LeetCode 24.Swap Nodes in Pairs 成對交換鏈表節點

24.成對交換鏈表節點

24. Swap Nodes in Pairs

Given a linked list, swap every two adjacent nodes and return its head.

You may not modify the values in the list’s nodes, only nodes itself may be changed.

Example:

Given 1->2->3->4, you should return the list as 2->1->4->3.

迭代法

本題的解題思路很簡單。我們首先提取爲list添加一個頭結點。然後我設置三個指針,pre,cur,post。cur和post是需要兩兩交換的指針。令pre.next = post,然後post.next = cur。這樣子就達到了交換的目的，交換後繼續更新三個指針的位置。

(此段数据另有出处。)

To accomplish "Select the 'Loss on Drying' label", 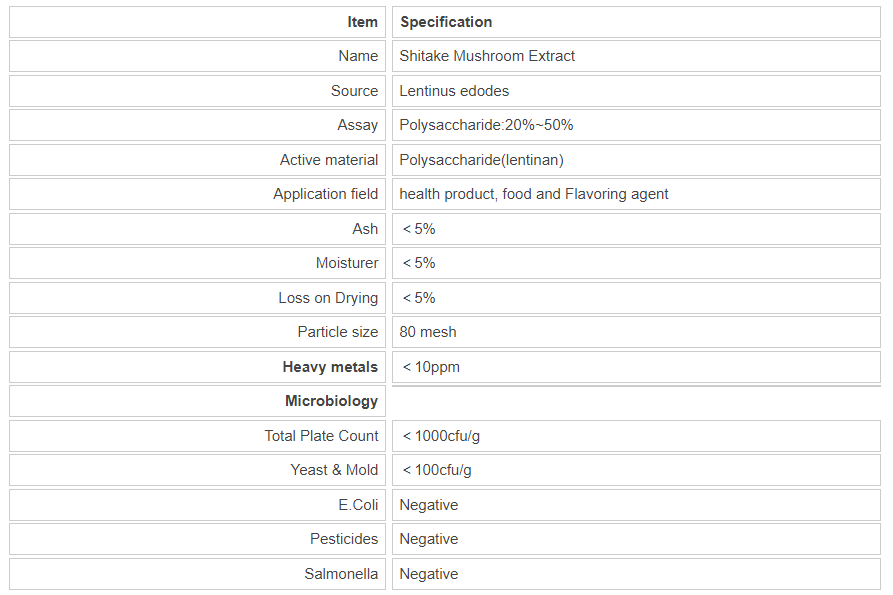I will point(328,298).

直到最後面得出結果。

/**
 * Definition for singly-linked list.
 * public class ListNode {
 *     int val;
 *     ListNode next;
 *     ListNode(int x) { val = x; }
 * }
 */
class Solution {
    public ListNode swapPairs(ListNode head) {
        if(head == null || null == head.next){
            return head;
        }
        ListNode first = new ListNode(0);
        first.next = head;
        ListNode pre = first;
        ListNode cur = head;
        ListNode post = cur.next;
        while(cur != null && post != cur){
            ListNode newNode = post.next;
            pre.next = post;
            post.next = cur;
            
            cur.next = newNode;
            pre = cur;
            cur = pre.next;
            if(cur == null){
                return first.next;
            } else if(cur.next != null){
                post = cur.next;
            } else {
                post = cur;
            }
        }
        return first.next;   
    }
}

遞歸

使用遞歸進行操作相對於迭代而言會比較抽象一點，但是也不是很難理解。其核心思想是和迭代的一樣的。每次兩對兩對的更新。只不過遞歸是從後往前交換，而迭代時從前往後交換。

class Solution {
    public ListNode swapPairs(ListNode head) {
        if (head == null || head.next == null) {
            return head;
        }
        ListNode nextnextSwapped = swapPairs(head.next.next);
        ListNode newHead = head.next;
        newHead.next = head;
        head.next = nextnextSwapped;
        return newHead;    
    }
}